=== Section Start ===
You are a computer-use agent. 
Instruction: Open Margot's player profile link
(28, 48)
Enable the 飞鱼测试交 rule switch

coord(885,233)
=== Section End ===
** Task objective **
Set the records above down again. Match them exactly.

** The completed task **
You are a computer-use agent. 
Instruction: Open Margot's player profile link
(28, 48)
Enable the 飞鱼测试交 rule switch

coord(885,233)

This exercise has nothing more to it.